Jitters calmed and unity maintained as Central Bank role offers compromise
Everyone in the ECB remembers how Weidmann’s predecessor, Axel Weber, and Asmussen’s, Jurgen Stark, each left the central bank in protest at its previous bond-buying initiative. These public displays of internal disaffection did little for confidence in the ECB’s ability to fight the crisis.
Weidmann is now seen as the arch protector of the rules that the ECB should not engage in the illegal printing of money to finance member states, the ultimate bulwark against any watering down of the institution’s core principles.
By contrast, European sources say Asmussen became convinced relatively early that something should be done for the Irish. His declaration last September that negotiators were under “heavy time pressure” to settle the matter was seen in Dublin as a big step forward.
Slow progress
Progress was painfully slow, however. After the Government stepped up diplomatic pressure for a deal in the autumn, there was some anticipation in Coalition circles that a deal might be possible before the budget in December. It was not to be.

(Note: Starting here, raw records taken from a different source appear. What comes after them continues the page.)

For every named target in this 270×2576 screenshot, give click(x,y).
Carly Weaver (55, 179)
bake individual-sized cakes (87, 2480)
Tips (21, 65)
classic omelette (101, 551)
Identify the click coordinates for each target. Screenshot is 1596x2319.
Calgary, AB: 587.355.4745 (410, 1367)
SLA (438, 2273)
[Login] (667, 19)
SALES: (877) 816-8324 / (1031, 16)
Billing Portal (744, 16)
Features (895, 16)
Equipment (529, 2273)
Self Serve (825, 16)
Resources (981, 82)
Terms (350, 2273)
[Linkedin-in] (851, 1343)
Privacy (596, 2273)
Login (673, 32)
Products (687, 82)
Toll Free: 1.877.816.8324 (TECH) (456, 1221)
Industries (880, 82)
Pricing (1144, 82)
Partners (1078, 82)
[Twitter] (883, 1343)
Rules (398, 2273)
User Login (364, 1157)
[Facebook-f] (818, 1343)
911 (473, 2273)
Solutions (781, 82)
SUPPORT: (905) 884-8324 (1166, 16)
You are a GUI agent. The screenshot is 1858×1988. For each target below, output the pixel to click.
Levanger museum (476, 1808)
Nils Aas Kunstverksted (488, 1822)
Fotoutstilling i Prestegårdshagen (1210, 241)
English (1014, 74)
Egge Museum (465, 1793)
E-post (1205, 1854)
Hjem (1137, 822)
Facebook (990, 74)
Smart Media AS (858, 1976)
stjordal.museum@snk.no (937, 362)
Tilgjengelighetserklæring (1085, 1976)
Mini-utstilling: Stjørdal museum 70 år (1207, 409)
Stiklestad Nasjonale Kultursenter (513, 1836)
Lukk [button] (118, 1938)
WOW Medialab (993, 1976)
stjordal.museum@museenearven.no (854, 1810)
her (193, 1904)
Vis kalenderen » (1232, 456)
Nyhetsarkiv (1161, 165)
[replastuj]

While Irish politicians and media may have a bottomless appetite for debate on the infamous “prom notes”, the question only recently rose to the top of the ECB’s agenda. The bank has a multitude of issues to tackle at any one time and there was no great rush to settle the Irish question long before the March 31st deadline.
But with the political temperature in Dublin rising relentlessly, the Government started agitating again for a breakthrough at the start of the year and kept the pressure on.
While the basic Irish proposal finally reached the governing council a fortnight ago, it fell foul of concerns that any initiative in which the Central Bank of Ireland would hold the new bonds to maturity could be read as straightforward monetary financing.
The compromise, tabled in recent days by Irish negotiators, was that the new bonds would be held as tradable instruments by the Central Bank in anticipation that they would be sold on later to private investors. The argument, therefore, is that the Central Bank is stepping into the breach temporarily.
Intense speculation
In Dublin on Wednesday afternoon, there was intense speculation that a dinner meeting of the governing council that night would back the deal (or not object to it). In the event, certain members of the council were said to have sought more time. It was only at noon in Dublin yesterday that word came through that the deal was definitively on.